In march 2019, I spent the month at Studio Kura in Itoshima, Japan, in an artists residency. During that month, I made two large pieces using ink on hemp paper, collaging the drawing together as I worked. During the exhibition, I was asked to make some comments, which are below.
So in the history of art, there’s two major approaches to the figure. And the first of which is what you see in both a lot of Western art and Eastern art in which the figure is this hero; the Buddha; the Christ; frequently, where you have this central figure from which all the world is emanating. The figure might be ascending, or descending, or just holding space. For many years I’ve played with that idea, but over time, I’ve become interested in other approaches to the figure. And the ways that figures interact with each other.

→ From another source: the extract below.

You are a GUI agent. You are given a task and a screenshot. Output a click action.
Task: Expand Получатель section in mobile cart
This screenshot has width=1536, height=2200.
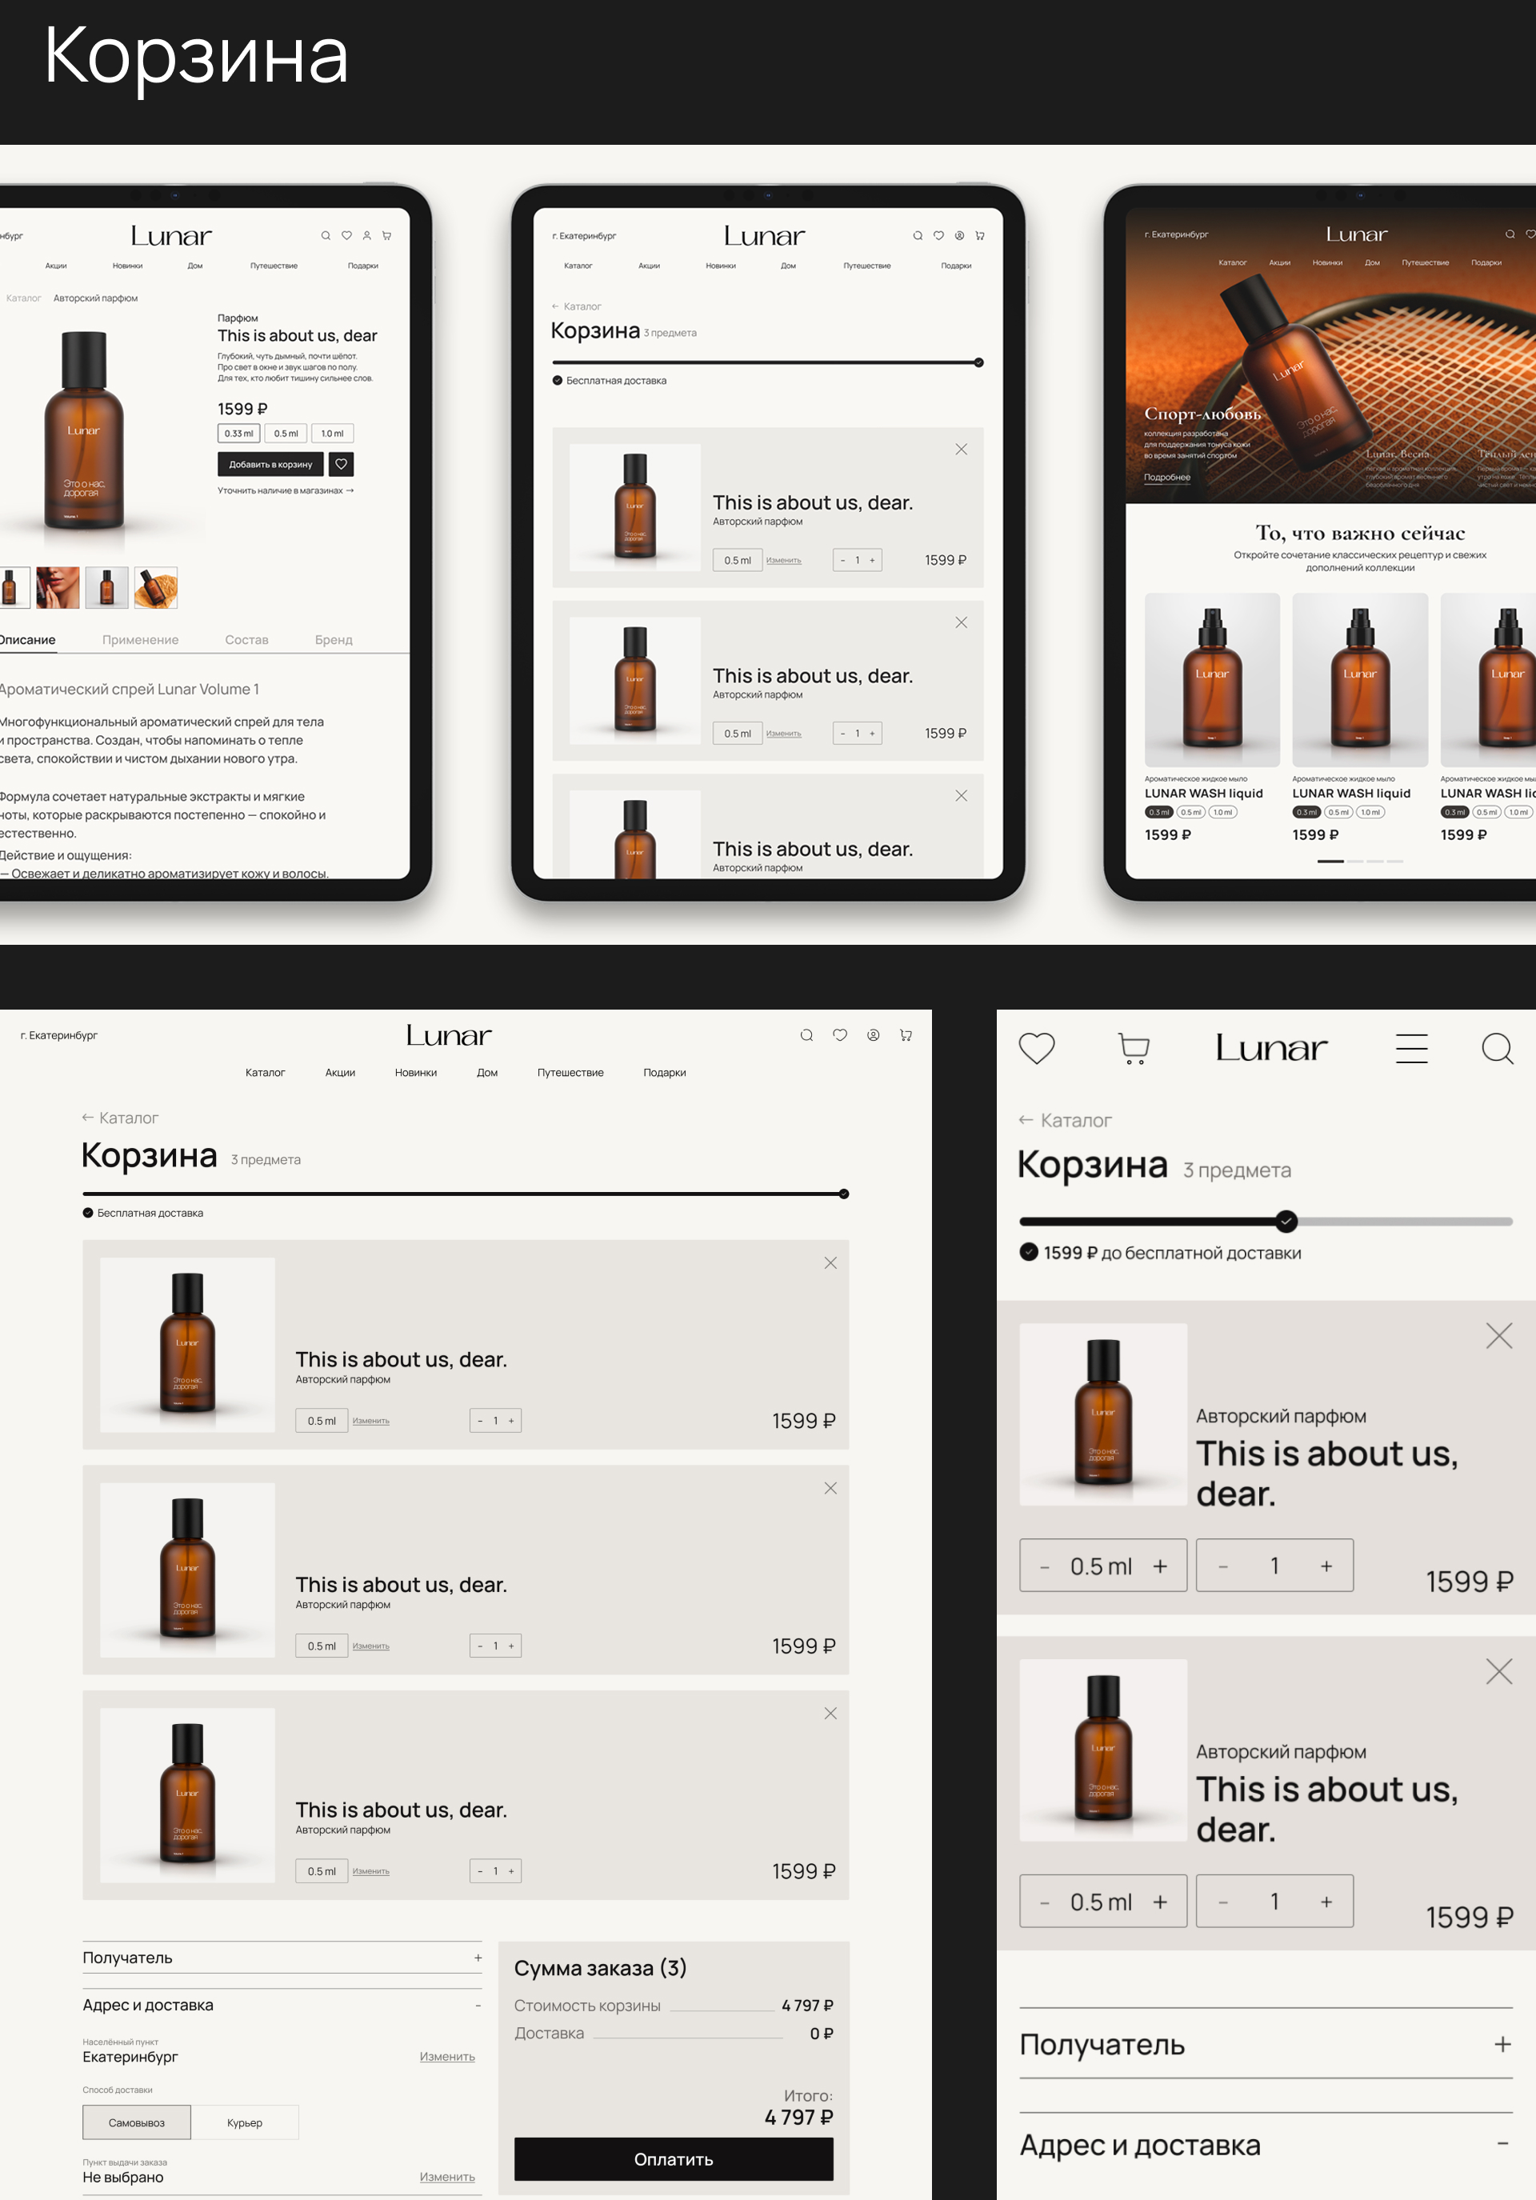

How many different ways can two or more figures interact? The Virgin Mary holds the baby; two lovers; a fight; many , many more. And these pieces i like to imagine figures interacting in various ways. In one moment, they might be doing one thing, but at any given moment, i might change my mind! Maybe the figure that were fighting, are now kissing, or hugging! This is what goes on inside the painting, where the painting is talking about itself. And then there’s me, and our relationship to the painting and what its doing, and that can be a very different story.
I think when I’m sitting in my studio all alone, quietly thinking about what matters to me, I think the thing that is most important to me is the idea of an embrace. A hug: whether it’s a mother, a lover, or even ourself, giving ourselves that. I think what I’d like most from the work that I do is that it embraces you, the viewer, so that hopefully when you leave this space, you feel you’ve been given love.